Psychologische Betreuung für Johann Westhauser
Auch der Berchtesgadener Rettungssanitär Stephan Bauhofer begleitet den Transport des Verletzten ein Stück. Er betreut Westhauser vor allem psychologisch. „Es ist für den Patienten nicht so lustig, zehn Tage in einer Trage zu liegen“, sagt Bauhofer. Er macht dem Schwerverletzten Hoffnung, dass der Rettungstrupp es bis nach oben schafft. Und er versucht, Westhauser jede anstehende Engstelle schonend beizubringen. Als er ihm einredet, dass dies nun die letzte anstrengende Stelle sei, funktioniert das nicht. Zu gut kennt Johann Westhauser jeden Winkel der Riesendinghöhle, berichtet der Rettungssanitäter. Als sie – 274 Stunden später – den Ausgang erreichen, fallen sich die Helfer in die Arme. Sie strahlen, erschöpft – und doch glücklich. Viele haben Tränen in den Augen.

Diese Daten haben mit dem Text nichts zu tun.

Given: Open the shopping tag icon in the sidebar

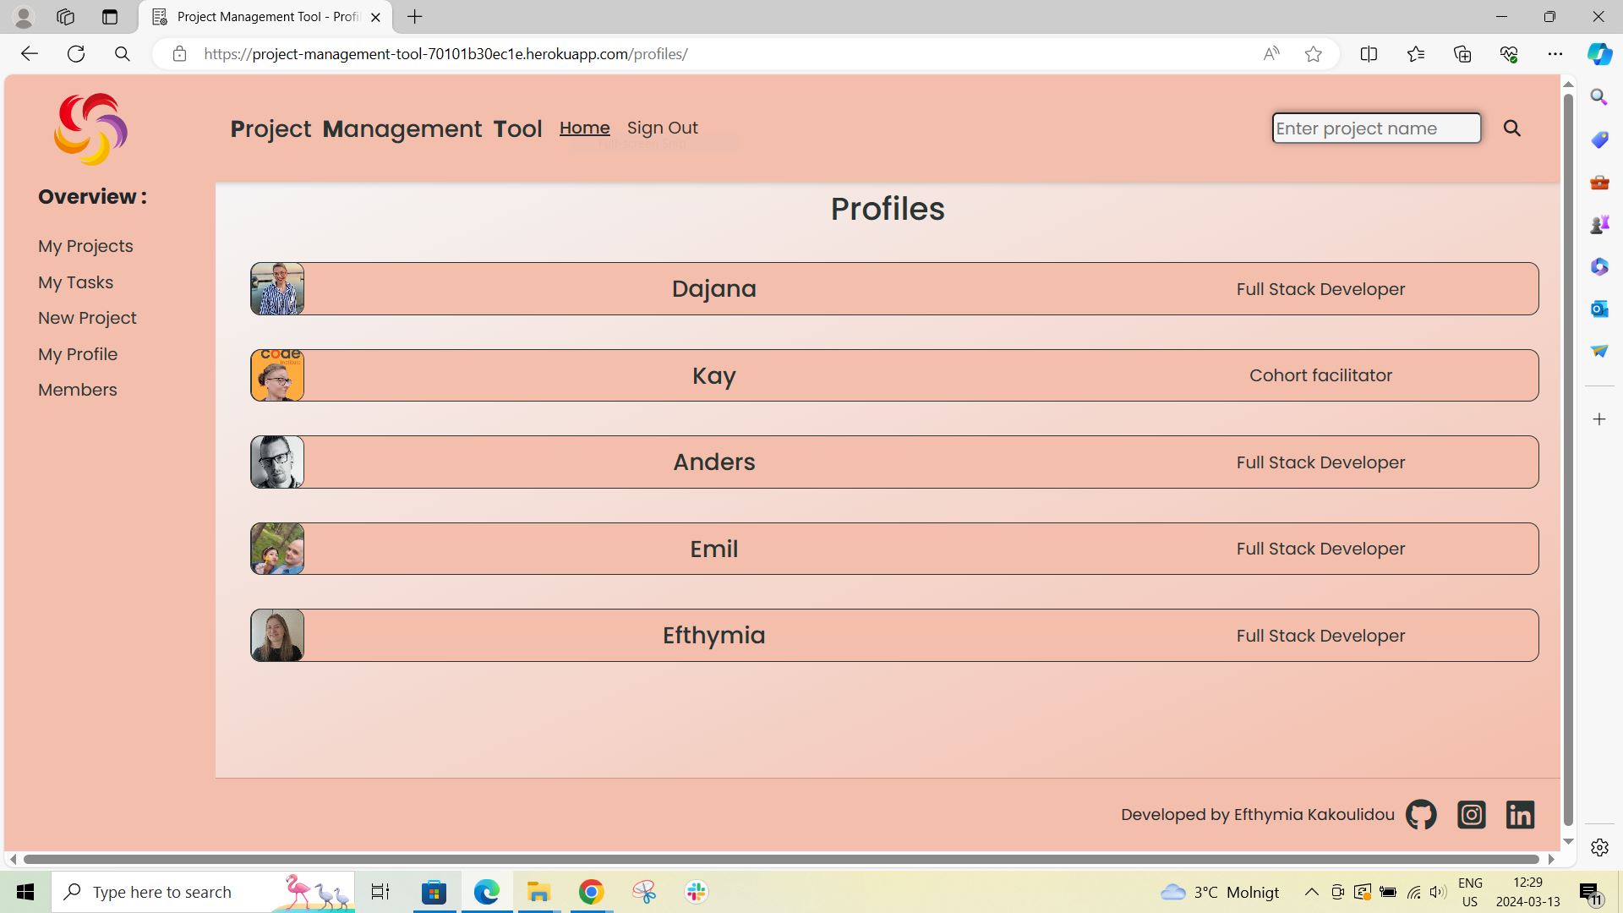Looking at the screenshot, I should click(1598, 139).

Die restlichen Höhlenretter, die einen Teil der Materialien aus der Höhle räumen, verlassen im Laufe des Tages die Höhle. Sie steht nun unter Kontrolle der Polizei. Es muss geklärt werden, ob Ermittlungen zum Unfall eingeleitet werden. Innenminister Joachim Herrmann will den Zugang zur Höhle künftig ganz sperren lassen. Aus Angst, neugierige Touristen könnten sich in die Höhle wagen. „Technisch ist es einfach, und rechtlich halte ich es angesichts der extremen Gefahren, die damit verbunden sind, für geboten“, sagt er gestern.

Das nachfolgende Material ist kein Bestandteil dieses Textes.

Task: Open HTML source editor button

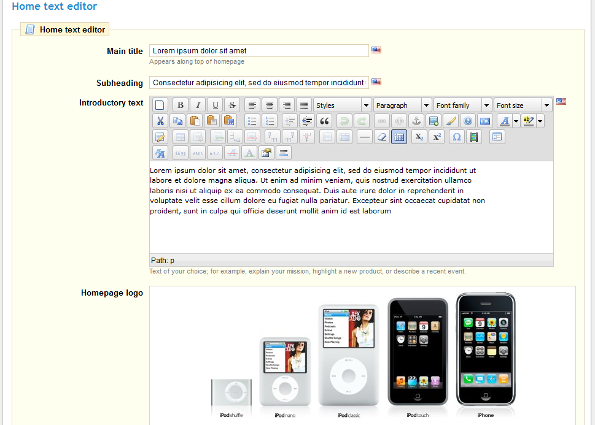Action: 485,121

Von diesen Plänen hat Westhauser noch nichts mitbekommen. Er ist wohlbehalten in der Unfallklinik Murnau angekommen, hat erste Untersuchungen hinter sich. Dem Arzt Nico Petterich hat er seinen Dank an die Lebensretter mitgegeben. Und ein Versprechen: „Er hat meine Hand genommen und gesagt, dass er jeden Einzelnen anrufen wird“, erzählt der Mediziner, „das wird ein paar Wochen dauern.“ Offenbar ist Westhauser noch nicht klar, dass an die 1000 Menschen an seiner Rettung mitgewirkt haben.